2010: Hamilton Smith, Venter und Kollegen bauen ein synthetisches Genom in ein Bakterium ein. Das Bakterium mit dem transplantierten Genom entwickelt sich und gibt es an seine Tochterzellen weiter.

2012: Die Designer-Nuklease CRISPR–Cas revolutioniert die Molekularbiologie

„Genscheren“ sind molekulare Präzisionswerkzeuge, die den DNA-Doppelstrang an definierten Stellen viel schneller und gezielter durchtrennen als Restriktionsenzyme. Mit ihrer Hilfe lässt sich das Erbgut sehr präzise in lebenden Zellen bearbeiten. Zu den Genscheren zählen Zinkfinger- und TALE-Nukleasen. Aber keines dieser Systeme hat die Molekularbiologie so verändert wie die Designer-Nuklease CRISPR-Cas.

Deren Vorbild ist das CRISPR-Cas-System, das eine Art bakterielle Immunabwehr im Kampf gegen Viren darstellt. 

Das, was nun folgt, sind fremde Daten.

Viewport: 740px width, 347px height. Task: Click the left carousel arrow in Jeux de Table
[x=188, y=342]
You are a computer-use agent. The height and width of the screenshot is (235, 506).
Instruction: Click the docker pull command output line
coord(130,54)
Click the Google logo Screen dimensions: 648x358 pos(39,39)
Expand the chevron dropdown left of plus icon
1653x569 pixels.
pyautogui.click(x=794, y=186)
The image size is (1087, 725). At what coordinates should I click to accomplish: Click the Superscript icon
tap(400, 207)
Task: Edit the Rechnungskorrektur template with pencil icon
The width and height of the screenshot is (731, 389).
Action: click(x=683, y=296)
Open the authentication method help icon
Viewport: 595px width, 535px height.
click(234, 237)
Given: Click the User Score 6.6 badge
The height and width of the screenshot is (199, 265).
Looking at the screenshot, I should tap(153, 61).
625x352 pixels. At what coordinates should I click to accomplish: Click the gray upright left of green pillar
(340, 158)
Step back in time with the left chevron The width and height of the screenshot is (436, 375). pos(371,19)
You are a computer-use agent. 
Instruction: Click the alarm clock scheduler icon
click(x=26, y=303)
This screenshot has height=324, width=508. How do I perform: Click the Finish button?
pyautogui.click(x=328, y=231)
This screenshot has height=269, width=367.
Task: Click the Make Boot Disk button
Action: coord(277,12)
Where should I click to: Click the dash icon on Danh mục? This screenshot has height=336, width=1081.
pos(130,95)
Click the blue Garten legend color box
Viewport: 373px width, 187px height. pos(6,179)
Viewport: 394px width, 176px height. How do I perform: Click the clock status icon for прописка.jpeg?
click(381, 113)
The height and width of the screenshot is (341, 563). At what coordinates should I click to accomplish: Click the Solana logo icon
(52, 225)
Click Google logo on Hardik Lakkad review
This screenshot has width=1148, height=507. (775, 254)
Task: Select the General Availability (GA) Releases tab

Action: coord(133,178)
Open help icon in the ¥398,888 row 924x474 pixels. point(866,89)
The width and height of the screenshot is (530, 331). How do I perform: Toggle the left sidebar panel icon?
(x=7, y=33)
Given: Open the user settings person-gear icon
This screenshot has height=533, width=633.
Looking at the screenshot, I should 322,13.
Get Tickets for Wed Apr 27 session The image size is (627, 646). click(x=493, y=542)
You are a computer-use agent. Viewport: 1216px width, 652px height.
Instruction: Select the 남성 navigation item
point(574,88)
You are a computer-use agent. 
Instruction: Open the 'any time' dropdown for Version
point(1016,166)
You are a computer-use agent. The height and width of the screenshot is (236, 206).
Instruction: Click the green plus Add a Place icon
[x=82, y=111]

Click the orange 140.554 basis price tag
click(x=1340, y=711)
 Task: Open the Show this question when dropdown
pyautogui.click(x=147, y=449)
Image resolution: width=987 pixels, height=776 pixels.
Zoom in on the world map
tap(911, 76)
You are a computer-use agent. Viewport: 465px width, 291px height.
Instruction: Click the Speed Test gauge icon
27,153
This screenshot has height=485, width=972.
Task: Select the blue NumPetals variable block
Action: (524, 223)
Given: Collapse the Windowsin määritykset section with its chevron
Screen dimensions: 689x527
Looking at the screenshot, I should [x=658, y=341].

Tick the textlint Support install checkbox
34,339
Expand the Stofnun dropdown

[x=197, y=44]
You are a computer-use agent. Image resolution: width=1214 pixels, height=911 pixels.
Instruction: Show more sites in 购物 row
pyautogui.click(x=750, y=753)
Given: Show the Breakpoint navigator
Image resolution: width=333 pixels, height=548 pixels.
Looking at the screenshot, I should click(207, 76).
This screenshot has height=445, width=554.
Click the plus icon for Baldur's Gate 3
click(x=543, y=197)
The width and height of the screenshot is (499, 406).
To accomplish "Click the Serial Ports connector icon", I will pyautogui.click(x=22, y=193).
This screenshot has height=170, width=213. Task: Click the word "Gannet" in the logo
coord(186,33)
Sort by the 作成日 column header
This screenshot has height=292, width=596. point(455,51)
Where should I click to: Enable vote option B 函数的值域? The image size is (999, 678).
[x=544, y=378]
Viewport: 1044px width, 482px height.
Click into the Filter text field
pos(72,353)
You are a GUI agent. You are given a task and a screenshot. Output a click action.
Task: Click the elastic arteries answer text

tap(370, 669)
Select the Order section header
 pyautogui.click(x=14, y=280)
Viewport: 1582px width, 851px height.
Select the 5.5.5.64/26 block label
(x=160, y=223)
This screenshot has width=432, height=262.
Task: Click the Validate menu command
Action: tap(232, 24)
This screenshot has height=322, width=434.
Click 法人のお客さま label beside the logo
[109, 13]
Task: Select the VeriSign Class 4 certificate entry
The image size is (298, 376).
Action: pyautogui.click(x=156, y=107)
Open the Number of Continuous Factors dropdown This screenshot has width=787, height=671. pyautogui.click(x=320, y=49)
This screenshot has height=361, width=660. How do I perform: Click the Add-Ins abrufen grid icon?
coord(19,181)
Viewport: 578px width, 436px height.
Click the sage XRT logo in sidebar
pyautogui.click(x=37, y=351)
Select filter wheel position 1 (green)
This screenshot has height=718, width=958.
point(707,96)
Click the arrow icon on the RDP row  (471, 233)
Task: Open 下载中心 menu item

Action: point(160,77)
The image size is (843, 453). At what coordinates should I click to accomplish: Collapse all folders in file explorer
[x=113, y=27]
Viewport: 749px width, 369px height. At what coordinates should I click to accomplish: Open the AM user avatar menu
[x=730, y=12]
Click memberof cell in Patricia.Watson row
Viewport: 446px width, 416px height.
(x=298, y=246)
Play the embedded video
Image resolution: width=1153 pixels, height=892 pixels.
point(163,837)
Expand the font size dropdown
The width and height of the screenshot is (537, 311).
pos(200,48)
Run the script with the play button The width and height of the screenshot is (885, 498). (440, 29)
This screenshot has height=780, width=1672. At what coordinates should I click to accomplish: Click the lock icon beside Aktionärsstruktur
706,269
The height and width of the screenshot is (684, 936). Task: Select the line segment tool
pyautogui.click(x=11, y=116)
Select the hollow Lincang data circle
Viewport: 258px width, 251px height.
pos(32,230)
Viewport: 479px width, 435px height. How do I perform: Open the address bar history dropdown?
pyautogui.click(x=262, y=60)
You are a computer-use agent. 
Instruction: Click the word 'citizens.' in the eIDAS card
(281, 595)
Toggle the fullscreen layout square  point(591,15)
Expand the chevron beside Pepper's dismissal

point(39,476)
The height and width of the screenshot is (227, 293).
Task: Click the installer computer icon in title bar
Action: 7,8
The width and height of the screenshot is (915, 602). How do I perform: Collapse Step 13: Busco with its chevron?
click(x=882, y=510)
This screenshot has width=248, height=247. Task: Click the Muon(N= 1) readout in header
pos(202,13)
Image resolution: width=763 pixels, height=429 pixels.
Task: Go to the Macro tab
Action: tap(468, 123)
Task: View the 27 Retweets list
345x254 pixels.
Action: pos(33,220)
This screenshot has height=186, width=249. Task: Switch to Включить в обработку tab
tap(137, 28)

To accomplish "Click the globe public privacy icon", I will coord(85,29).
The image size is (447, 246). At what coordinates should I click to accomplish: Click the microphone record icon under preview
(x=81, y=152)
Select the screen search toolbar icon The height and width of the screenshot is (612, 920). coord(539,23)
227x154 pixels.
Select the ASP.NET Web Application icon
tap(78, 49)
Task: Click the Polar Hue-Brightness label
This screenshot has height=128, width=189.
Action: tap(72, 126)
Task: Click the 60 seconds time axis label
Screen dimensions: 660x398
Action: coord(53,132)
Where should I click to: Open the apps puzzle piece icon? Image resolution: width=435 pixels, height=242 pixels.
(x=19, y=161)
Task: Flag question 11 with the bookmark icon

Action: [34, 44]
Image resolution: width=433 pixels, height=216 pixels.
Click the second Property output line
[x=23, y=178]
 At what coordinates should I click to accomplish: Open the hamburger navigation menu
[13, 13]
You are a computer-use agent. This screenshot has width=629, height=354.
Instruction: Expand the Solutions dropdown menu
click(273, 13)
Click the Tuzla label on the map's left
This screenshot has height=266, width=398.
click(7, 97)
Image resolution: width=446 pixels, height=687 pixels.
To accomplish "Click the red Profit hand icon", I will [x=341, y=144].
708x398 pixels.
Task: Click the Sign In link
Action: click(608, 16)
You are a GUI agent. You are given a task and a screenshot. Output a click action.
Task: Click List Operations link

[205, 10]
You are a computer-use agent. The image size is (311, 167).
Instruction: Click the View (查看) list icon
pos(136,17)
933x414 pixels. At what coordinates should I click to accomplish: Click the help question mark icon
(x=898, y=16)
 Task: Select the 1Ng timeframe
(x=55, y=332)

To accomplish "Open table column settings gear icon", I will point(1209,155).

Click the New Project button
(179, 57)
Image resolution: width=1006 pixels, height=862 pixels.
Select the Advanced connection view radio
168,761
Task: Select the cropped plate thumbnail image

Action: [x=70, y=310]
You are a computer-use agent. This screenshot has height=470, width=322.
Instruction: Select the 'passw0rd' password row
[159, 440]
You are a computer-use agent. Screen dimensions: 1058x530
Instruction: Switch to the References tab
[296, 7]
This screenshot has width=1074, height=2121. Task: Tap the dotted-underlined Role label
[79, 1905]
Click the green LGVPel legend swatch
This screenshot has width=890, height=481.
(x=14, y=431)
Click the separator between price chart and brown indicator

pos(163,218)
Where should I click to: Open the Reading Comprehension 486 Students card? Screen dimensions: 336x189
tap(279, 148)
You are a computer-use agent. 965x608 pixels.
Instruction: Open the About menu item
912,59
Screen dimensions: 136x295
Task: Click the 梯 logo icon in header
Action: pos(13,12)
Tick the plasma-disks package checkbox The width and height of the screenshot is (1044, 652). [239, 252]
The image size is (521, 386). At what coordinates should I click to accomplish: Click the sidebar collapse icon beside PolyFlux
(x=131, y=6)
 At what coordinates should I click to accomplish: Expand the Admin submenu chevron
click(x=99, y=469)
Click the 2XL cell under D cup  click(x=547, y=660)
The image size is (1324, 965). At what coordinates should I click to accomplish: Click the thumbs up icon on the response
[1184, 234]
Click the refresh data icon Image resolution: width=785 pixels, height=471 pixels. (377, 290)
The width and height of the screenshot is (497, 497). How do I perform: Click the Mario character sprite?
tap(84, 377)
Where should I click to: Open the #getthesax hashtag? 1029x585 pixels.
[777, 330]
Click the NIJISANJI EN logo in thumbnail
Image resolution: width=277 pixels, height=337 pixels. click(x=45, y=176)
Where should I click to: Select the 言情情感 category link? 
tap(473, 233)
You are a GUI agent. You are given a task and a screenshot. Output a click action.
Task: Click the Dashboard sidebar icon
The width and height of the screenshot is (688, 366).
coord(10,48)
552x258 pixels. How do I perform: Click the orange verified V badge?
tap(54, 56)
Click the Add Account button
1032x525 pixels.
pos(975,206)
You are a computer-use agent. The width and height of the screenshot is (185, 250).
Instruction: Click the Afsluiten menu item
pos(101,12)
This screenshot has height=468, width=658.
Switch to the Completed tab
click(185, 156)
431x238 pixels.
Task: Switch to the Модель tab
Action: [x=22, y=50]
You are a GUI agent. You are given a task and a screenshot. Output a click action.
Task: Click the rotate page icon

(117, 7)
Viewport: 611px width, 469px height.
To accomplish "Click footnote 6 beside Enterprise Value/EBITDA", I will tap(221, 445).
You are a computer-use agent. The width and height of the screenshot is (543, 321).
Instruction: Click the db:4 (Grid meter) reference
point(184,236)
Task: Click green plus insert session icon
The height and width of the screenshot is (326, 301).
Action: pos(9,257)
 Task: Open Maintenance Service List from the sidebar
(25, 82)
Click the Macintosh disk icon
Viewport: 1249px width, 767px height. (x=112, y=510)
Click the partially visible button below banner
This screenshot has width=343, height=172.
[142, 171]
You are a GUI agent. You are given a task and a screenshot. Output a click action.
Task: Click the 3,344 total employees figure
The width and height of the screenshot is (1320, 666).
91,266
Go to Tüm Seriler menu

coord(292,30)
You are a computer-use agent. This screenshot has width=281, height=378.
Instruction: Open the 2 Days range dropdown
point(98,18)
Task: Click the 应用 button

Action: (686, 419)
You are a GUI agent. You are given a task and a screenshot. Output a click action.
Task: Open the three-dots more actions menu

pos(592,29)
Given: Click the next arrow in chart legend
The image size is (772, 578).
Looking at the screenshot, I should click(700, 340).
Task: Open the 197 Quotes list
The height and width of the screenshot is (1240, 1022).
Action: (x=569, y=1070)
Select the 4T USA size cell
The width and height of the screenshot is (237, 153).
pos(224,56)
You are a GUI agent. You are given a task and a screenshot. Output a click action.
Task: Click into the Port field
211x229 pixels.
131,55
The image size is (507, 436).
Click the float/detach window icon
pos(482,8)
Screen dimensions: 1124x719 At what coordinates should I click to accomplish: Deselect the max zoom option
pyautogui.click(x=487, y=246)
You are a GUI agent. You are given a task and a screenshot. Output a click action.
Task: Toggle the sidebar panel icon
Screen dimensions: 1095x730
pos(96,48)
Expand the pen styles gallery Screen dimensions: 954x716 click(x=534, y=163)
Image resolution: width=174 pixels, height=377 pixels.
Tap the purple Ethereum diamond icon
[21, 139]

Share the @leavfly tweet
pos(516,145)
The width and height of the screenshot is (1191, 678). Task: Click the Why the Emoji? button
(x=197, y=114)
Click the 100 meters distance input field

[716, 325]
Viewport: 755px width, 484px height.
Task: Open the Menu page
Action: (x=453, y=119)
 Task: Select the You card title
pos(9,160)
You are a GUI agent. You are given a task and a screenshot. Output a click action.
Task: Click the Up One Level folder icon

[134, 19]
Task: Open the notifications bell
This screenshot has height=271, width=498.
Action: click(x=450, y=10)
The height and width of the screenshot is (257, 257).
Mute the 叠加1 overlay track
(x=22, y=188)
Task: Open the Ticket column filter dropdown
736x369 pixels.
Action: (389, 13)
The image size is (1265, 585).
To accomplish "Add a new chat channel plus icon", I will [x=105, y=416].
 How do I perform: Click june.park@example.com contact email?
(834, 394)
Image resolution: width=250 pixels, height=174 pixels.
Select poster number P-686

2007: Rodolphe Barrangou und Philippe Horvath entdecken das CRISPR-Cas-System für den Einsatz in der Milch verarbeitenden Industrie. Die Biotechnologen hatten nach einem Weg gesucht, ein für die Joghurt- und Käseproduktion benötigtes Bakterium resistent gegen Virenbefall zu machen.

2012 zeigten Emmanuelle Charpentier und Jennifer Doudna, dass sich dieses System generell dazu eignet, um aus wenigen molekularen Komponenten programmierbare Universalwerkzeuge zum gezielten Schneiden von DNA herzustellen. Ihre bahnbrechende Arbeiten veröffentlichten sie Ende Juni 2012 im Fachjournal „Science“. Nahezu zeitgleich hatte ein Team um Virginijus Šikšnys von der Universität Vilnius (Litauen) ein ähnliches System entwickelt, das Paper des litauischen Teams erschien aber erst im September 2012 in „PNAS“.

Anfang 2013 wiesen Feng Zhang und George Church nach, dass das CRISPR-basierte „Genome Editing“ auch in menschlichen Zellen möglich ist. CRISPR-Cas-Nukleasen lassen sich bei allen Lebewesen einsetzen und finden in allen Bereichen der Biotechnologie Anwendung. In der Züchtung von Pflanzen und Tieren erlaubt die CRISPR-Cas-Technologie eine gezielte Mutagenese und kann somit den Züchtungsprozess stark beschleunigen. In der Medizin weckt sie Hoffnungen auf die Heilung bisher unheilbarer Krankheiten, die Technologie birgt aber auch Missbrauchspotenzial, sollten damit Zellen der menschlichen Keimbahn bearbeitet werden. Ende 2018 wurde bekannt, dass ein chinesischer Wissenschaftler mittels CRISPR-Cas den ersten gentechnisch veränderten Menschen auf die Welt verholfen hat. Die internationale Forschergemeinschaft und auch die chinesische Regierung distanzierten sich von diesen Menschenexperimenten.

2018 urteilte der Europäische Gerichtshof EuGH, dass Pflanzen, die mithilfe von Genome-Editing-Verfahren wie CRISPR-Cas entstanden sind, als gentechnisch veränderte Organismen einzustufen sind. Sie fallen damit unter die strengen Auflagen des europäischen Gentechnikrechts.